6. Building Climate-Optimized Affordable Neighborhoods In Northern Virginia
   $500,000
   Project funding will start on 12/1/2025 and end on 11/30/2027

Project Location: Virginia

UVA Faculty Partners: Jeana Ripple (Architecture), Andrew Hayashi (Law), Laura Buckley (Architecture), Andres Clarens (Civil and Environmental Engineering)

Academic Partners: University of California Law- San Francisco

Local Partners: True Ground 

Project Summary: Buildings generate nearly 40% of global carbon pollution through embodied carbon from materials and construction and operational carbon from ongoing energy use. Simultaneously, climate change threatens building durability and habitability through extreme weather events, creating an urgent need for climate-resilient construction. These climate-related challenges are emerging against a major housing shortage in the United States (estimated to be on the order of 3-5 million units). Ensuring the future of building is climate-aligned is critical to both limit warming and prepare for a warmer planet. But current approaches treat housing supply, carbon pollution reduction, and climate resilience as competing priorities, leading to suboptimal outcomes for all three objectives.

This project seeks to understand how regulation and financing affect what is built (building form and material choices) and the integrated impacts on embodied carbon, operational energy consumption, climate resilience, and affordable housing supply.
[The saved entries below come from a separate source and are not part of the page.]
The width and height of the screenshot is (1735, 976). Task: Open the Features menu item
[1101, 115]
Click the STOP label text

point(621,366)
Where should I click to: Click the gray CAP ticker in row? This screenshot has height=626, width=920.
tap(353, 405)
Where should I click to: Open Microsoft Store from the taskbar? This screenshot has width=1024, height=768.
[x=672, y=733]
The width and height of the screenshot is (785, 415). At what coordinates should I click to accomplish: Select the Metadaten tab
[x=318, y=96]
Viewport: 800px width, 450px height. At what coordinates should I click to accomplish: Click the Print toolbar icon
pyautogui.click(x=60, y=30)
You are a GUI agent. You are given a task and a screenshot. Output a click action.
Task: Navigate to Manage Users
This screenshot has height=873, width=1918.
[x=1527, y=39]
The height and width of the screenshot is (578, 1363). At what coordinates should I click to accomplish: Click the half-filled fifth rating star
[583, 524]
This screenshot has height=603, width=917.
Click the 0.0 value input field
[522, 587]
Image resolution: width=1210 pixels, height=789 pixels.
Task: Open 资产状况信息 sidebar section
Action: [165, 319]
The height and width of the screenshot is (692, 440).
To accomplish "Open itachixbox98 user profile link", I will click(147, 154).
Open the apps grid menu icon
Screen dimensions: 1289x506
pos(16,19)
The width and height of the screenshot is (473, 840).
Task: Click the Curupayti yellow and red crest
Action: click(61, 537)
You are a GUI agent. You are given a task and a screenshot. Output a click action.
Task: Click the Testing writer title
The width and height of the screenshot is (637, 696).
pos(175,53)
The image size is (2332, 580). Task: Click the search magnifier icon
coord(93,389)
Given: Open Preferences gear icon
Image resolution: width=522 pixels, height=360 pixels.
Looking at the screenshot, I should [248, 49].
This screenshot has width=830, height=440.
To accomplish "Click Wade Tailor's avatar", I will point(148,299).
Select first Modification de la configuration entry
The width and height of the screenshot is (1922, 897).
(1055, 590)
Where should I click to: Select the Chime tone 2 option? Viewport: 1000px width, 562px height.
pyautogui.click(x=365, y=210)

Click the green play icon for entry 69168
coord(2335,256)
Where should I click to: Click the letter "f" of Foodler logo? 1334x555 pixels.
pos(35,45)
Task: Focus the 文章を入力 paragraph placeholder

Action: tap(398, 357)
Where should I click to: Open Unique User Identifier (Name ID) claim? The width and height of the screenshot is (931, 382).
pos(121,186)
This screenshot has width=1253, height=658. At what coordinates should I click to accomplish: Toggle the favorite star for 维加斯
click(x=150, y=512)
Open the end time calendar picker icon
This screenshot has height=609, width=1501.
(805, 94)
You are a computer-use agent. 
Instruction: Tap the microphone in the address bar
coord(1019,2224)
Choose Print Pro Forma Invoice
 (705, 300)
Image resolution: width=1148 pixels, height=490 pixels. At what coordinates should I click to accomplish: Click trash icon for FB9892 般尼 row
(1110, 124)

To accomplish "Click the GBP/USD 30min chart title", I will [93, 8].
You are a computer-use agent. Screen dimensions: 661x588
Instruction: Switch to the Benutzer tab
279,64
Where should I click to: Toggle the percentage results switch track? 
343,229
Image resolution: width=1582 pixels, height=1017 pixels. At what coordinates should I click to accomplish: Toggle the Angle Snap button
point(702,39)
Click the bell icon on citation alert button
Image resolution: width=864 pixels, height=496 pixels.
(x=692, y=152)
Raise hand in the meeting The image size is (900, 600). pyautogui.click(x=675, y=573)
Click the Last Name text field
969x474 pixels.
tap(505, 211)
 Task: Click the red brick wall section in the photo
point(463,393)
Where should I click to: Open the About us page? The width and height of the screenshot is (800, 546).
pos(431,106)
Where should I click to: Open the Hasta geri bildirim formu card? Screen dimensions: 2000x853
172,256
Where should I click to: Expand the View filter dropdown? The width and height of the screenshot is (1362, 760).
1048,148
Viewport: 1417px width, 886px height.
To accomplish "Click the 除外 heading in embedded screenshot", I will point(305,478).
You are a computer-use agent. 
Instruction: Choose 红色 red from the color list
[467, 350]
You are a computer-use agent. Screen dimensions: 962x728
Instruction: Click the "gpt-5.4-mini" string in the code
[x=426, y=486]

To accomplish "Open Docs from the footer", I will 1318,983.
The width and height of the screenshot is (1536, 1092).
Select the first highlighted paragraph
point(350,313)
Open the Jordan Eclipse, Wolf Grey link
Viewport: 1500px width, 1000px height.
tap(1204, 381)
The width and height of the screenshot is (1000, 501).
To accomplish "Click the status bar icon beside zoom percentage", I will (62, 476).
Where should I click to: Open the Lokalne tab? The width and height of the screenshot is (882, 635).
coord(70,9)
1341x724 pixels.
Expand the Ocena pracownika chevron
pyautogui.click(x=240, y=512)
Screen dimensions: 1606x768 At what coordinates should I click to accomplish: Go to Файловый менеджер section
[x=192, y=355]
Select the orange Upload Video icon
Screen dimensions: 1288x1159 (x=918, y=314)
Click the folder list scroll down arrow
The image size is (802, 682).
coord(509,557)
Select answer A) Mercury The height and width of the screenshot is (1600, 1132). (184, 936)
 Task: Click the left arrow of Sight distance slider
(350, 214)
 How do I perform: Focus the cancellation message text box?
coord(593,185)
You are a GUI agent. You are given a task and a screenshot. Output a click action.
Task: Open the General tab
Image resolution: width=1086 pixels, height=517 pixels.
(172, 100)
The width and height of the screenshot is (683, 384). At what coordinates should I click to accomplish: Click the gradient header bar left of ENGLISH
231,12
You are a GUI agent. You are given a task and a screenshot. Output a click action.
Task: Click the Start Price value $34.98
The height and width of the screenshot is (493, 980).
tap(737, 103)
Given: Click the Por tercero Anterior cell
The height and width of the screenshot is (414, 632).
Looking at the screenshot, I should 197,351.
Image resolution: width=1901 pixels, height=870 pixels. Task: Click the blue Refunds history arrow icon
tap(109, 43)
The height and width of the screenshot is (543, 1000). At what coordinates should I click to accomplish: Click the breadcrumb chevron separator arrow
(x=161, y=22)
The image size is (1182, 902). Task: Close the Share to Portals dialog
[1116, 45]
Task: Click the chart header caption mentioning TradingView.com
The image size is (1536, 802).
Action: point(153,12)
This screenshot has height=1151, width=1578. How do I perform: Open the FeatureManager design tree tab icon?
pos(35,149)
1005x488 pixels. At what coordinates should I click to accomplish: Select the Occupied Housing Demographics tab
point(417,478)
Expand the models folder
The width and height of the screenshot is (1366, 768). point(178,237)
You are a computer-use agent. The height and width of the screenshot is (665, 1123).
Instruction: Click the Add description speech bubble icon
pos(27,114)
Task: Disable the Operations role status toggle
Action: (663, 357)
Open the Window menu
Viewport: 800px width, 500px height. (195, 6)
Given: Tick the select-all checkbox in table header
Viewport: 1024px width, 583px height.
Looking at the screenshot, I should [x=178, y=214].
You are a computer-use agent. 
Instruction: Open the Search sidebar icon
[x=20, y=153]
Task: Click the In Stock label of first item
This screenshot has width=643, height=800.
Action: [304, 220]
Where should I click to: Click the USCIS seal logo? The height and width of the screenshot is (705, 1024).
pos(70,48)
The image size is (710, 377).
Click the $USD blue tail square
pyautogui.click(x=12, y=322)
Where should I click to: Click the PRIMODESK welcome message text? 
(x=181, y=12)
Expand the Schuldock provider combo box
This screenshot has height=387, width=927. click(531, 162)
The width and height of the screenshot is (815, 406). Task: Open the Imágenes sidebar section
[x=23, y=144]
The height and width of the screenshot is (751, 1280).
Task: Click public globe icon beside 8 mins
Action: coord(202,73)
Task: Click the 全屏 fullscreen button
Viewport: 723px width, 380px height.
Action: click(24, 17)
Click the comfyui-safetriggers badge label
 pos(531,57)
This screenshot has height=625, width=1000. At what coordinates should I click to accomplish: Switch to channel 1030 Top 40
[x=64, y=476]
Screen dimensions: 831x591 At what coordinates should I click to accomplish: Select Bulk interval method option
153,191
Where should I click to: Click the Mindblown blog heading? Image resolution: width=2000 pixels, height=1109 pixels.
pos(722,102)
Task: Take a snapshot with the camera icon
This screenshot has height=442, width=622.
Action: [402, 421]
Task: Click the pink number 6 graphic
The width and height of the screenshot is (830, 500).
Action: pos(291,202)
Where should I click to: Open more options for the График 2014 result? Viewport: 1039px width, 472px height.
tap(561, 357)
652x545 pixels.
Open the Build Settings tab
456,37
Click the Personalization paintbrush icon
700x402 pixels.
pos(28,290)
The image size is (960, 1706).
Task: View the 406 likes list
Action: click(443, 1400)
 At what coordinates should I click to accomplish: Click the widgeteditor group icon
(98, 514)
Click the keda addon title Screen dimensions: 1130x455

7. Using AI To Improve Agricultural Extension For Climate Resilience In Lesotho
   $185,000
   Project funding will start on 12/1/2025 and end on 11/30/2027

Project Location: Lesotho, South Africa

UVA Faculty Partners: Molly Lipscomb (Economics and Public Policy), Terence Johnson (Economics and Data Sciences) 

Academic Partners University of Lesotho -- Department of Crop Science

Local Partners: 4D Climate Solutions 

Project Summary: Lesotho’s landscapes have suffered significant degradation due to unsustainable land use, poor water resource management, and increasing vulnerability to climate change. This has led to soil erosion, reduced agricultural productivity, and loss of ecosystem services.  Smallholder farmers in the region have limited resources to adapt to environmental changes, yet 70% of the Lesotho people depend on agriculture for both their food and income.  Food security is a persistent and important problem, particularly during times of water stress, making it particularly vulnerable to fluctuations in the climate. 

Farmers have options to shift their practices in response to these challenges amplified by a changing climate, but many lack access to the information needed to evaluate which adaptation strategies are most feasible and profitable. This project will harness AI to strengthen extension services by delivering precise, localized, and practical guidance for farmers. By improving access to tailored information, the project aims to help smallholder farmers make informed decisions and adopt effective climate-adaptation practices. 

All together, these seven new Climate Collaborative projects highlight the Environmental Institute’s commitment to advancing cutting-edge research that deepens an understanding of a changing planet. By fostering collaboration across disciplines and regions, and working with partners on the ground, the Institute supports projects that co-develop solutions to complex environmental challenges.